Dataset items:
__________
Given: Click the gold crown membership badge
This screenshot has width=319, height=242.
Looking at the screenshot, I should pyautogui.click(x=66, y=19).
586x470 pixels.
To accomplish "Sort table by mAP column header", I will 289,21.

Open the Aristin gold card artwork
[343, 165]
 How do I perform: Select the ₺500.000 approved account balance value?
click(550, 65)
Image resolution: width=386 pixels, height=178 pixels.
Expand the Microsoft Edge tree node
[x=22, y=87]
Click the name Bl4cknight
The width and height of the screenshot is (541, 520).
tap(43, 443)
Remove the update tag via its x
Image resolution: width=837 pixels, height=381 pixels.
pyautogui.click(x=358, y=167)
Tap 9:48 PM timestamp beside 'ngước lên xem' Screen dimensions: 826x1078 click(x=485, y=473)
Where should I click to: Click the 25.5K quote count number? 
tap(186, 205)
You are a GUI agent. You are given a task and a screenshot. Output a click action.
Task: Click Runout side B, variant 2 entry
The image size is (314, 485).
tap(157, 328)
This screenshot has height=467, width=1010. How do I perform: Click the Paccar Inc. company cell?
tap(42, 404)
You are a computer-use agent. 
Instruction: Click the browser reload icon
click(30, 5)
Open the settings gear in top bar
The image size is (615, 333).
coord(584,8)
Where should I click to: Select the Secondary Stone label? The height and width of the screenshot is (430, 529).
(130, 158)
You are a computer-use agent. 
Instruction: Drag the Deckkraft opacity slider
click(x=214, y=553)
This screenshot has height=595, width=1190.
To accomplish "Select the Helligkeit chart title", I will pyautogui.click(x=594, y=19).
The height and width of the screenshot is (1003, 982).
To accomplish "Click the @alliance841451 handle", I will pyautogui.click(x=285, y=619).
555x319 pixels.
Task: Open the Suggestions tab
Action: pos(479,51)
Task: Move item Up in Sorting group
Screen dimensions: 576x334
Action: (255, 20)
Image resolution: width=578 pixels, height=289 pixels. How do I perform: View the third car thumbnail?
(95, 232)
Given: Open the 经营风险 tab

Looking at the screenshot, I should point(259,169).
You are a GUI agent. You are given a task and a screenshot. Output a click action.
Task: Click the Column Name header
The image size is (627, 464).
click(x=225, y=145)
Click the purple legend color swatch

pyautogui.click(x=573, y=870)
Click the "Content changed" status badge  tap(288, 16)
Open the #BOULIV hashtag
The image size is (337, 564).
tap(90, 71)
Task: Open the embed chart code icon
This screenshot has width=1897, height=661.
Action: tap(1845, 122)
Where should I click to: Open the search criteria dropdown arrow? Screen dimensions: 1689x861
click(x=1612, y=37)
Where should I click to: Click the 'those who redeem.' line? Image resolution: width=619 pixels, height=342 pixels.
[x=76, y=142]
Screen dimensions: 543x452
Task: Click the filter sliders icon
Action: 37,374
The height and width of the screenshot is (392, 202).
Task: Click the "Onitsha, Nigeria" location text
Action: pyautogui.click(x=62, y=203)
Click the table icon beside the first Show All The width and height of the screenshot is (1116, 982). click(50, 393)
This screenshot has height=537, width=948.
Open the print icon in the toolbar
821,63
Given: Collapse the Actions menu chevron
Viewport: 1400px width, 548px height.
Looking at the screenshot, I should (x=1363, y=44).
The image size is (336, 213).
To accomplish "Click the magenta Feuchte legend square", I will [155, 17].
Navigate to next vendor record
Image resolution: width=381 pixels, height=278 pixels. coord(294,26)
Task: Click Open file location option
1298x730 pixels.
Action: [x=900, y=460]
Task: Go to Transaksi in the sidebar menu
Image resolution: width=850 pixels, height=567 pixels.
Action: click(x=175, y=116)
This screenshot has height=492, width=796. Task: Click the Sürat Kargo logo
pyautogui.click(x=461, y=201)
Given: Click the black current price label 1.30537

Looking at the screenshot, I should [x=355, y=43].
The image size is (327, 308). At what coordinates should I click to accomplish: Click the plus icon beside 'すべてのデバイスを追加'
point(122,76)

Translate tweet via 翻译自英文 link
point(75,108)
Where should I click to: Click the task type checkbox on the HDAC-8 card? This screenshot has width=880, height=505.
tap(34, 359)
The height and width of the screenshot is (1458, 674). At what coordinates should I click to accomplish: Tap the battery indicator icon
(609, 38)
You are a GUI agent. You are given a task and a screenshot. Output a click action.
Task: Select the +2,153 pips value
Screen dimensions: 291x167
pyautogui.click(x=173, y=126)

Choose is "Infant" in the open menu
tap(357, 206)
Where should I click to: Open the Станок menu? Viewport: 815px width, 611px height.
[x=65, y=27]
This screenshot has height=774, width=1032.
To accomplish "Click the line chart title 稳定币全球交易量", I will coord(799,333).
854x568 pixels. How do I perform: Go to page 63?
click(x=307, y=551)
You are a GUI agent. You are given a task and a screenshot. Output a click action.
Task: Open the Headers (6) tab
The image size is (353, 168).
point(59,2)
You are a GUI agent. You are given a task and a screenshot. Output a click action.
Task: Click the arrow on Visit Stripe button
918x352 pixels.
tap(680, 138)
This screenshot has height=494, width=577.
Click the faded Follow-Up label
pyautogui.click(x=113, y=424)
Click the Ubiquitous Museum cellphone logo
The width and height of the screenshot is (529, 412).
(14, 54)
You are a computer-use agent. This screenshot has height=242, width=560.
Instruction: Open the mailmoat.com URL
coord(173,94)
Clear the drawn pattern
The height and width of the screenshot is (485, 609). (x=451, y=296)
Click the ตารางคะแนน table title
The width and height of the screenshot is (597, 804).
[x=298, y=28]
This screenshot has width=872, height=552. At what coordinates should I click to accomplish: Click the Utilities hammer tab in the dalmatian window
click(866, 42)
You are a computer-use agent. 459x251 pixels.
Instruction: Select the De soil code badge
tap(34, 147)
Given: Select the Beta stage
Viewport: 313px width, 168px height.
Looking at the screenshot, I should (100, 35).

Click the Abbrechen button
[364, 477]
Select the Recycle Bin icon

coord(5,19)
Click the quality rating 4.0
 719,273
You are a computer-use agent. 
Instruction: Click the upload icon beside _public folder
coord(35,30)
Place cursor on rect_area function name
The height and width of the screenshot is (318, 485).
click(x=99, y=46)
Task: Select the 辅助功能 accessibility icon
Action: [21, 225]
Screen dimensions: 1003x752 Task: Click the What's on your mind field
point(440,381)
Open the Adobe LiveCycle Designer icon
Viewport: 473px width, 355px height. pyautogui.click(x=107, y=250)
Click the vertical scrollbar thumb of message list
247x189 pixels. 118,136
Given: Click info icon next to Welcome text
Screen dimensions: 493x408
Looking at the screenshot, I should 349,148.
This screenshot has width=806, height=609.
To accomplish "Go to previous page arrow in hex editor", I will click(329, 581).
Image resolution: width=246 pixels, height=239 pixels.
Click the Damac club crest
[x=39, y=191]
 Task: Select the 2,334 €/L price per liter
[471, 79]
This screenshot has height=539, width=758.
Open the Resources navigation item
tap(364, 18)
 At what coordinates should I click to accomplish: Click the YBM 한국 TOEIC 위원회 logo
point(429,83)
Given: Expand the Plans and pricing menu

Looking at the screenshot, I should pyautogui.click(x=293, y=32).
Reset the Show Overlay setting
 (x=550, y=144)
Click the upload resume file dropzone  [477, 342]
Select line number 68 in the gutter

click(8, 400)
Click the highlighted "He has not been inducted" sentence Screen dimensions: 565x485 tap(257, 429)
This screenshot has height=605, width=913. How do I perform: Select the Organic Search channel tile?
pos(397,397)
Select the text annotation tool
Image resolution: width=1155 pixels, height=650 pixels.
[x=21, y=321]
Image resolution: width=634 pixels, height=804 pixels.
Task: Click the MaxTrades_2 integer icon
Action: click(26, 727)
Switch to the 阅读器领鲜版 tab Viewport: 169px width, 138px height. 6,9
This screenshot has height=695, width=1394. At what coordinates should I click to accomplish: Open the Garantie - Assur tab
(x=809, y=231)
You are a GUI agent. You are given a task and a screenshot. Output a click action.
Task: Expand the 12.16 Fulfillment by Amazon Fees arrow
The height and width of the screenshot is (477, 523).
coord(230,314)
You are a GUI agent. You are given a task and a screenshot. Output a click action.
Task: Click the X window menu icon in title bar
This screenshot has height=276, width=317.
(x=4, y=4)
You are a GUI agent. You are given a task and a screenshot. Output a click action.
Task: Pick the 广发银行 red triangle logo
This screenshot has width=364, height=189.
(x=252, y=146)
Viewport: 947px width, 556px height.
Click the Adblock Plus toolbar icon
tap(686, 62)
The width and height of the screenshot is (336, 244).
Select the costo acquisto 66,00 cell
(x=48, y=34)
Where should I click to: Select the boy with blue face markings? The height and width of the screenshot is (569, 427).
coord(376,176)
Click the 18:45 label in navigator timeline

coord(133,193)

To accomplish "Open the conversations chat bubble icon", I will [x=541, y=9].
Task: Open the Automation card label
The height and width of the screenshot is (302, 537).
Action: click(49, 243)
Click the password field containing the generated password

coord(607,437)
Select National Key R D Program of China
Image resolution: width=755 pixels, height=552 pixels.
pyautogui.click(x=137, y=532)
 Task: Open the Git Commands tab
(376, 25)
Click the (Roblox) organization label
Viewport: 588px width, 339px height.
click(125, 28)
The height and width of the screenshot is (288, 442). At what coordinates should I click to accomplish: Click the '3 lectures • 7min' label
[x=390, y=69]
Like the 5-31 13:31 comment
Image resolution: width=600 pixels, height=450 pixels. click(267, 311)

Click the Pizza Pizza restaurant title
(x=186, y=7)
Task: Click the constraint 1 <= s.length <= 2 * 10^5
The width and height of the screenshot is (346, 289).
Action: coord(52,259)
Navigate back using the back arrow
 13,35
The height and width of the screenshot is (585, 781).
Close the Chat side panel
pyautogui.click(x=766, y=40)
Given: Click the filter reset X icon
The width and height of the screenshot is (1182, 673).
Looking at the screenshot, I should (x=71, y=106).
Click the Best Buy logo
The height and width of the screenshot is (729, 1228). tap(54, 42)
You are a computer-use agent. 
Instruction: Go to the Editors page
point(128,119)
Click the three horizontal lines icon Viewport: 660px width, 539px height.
__________
ABOUT THIS EXERCISE: From the records, copy out each line that includes the string "table".

RESULT BELOW:
To accomplish "Sort table by mAP column header", I will 289,21.
Click the table icon beside the first Show All The width and height of the screenshot is (1116, 982). click(50, 393)
Click the ตารางคะแนน table title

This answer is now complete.